If Rodoreda had made in the nineteen-fifties a choice that in one way or another can be considered realistic, in the nineteen-eighties she opted for the responsibility that return, as a territory on the other side of the coin of exile, required of her if she wanted to continue to make use of her creative freedom. This was a kind of relationship with her own work that allows us to think of other contemporary literary projects such as that of the Russian writer Nina Berberova (1901-1993), of the Italian Italo Calvino (1923-1985), or of the Ukrainian-Brazilian Clarice Lispector (1917-1978), both in what they have in common - the transit through literary genres and their transformation - and in what separates them or what they resolve in different ways - the meaning given to exile and its literary expression, or interior exile.

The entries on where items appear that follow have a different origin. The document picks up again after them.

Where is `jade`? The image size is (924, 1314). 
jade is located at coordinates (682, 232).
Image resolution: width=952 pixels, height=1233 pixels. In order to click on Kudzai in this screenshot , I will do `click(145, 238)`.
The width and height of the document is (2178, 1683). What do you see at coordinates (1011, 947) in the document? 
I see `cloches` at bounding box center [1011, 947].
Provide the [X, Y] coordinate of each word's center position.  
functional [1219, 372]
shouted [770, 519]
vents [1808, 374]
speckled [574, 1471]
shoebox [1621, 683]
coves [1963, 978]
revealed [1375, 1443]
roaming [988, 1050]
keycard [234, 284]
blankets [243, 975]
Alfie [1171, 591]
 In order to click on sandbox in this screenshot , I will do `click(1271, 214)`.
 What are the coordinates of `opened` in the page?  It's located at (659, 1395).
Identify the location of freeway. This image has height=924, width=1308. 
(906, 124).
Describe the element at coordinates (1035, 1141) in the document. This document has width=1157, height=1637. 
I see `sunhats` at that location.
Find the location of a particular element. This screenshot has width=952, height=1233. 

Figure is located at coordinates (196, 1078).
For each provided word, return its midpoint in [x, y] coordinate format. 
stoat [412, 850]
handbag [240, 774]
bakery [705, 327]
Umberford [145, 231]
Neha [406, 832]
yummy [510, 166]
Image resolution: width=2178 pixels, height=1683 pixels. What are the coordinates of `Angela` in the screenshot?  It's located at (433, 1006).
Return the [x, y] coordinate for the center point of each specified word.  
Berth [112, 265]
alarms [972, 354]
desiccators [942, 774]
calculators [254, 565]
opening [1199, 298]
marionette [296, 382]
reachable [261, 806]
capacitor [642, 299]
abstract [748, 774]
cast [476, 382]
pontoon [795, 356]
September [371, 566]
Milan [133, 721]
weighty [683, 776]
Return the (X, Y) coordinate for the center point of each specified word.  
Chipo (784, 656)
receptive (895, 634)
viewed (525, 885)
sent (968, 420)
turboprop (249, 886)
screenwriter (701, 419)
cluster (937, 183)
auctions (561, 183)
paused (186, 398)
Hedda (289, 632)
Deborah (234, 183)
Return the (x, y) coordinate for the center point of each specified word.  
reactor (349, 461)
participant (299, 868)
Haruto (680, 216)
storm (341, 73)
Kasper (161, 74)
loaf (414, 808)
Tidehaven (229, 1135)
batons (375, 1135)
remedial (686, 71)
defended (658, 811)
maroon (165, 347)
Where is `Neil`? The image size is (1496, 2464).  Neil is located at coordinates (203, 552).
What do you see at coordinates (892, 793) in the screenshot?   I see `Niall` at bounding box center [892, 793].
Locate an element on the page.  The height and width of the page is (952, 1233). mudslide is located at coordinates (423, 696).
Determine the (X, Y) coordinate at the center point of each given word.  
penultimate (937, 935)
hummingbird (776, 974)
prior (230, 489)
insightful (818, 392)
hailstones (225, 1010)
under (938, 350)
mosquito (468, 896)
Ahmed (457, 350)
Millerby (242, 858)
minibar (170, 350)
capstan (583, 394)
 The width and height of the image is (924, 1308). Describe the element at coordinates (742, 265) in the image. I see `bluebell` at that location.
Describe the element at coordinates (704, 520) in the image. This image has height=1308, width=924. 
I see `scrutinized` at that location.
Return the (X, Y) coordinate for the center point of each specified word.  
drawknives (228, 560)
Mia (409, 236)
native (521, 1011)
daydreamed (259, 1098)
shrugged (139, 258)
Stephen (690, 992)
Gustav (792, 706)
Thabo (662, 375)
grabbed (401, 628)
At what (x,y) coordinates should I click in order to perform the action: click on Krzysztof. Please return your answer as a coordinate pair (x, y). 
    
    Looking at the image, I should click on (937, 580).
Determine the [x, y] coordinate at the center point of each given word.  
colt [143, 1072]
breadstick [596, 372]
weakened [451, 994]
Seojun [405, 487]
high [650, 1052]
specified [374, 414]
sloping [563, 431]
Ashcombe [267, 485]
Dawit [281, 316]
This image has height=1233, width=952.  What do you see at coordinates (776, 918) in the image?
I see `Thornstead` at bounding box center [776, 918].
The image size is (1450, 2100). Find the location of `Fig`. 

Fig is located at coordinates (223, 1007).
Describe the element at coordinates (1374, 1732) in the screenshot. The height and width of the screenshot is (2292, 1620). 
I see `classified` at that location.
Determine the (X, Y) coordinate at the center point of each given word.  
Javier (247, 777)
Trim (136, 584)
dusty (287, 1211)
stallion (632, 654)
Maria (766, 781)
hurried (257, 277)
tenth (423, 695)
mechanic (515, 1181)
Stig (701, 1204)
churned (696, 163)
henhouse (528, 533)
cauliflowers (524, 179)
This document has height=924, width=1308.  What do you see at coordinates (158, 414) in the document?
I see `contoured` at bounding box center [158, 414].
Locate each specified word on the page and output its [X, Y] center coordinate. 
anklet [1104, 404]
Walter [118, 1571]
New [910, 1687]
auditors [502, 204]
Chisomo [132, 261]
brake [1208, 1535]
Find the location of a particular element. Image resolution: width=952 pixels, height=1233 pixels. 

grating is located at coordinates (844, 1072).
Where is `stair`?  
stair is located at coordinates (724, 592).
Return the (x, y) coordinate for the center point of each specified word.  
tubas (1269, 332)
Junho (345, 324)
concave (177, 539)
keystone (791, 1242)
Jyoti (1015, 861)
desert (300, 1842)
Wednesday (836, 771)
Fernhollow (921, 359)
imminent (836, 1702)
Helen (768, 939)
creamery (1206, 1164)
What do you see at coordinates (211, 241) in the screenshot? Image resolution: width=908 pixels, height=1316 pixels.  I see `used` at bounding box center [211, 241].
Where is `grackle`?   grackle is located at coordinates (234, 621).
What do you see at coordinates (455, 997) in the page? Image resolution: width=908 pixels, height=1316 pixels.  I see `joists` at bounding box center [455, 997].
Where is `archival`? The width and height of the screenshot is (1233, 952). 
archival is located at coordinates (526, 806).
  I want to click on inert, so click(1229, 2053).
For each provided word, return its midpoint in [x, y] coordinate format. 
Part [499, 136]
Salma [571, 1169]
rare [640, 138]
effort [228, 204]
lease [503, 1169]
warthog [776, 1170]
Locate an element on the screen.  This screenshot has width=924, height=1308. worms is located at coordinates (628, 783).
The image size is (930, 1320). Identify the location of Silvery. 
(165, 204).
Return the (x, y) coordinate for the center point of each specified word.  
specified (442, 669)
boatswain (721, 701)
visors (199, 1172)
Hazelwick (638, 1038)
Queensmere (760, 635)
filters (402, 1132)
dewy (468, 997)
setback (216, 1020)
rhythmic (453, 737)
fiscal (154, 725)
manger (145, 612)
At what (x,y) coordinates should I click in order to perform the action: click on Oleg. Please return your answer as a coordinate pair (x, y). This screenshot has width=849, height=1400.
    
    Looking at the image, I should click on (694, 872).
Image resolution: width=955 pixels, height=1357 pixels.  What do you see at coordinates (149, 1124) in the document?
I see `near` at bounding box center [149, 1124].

Mercè Rodoreda transformed her first exile by making use, in the personal domain, of the freedom to alter the concept of family and motherhood, and in the creative realm, of a reduction or avoidance of delusions about the past. She celebrated her second exile, at Romanyà, by awarding herself the most radical creative freedom of which she was capable without thoughts of success - a success which she as a writer had so desired and had so fully obtained.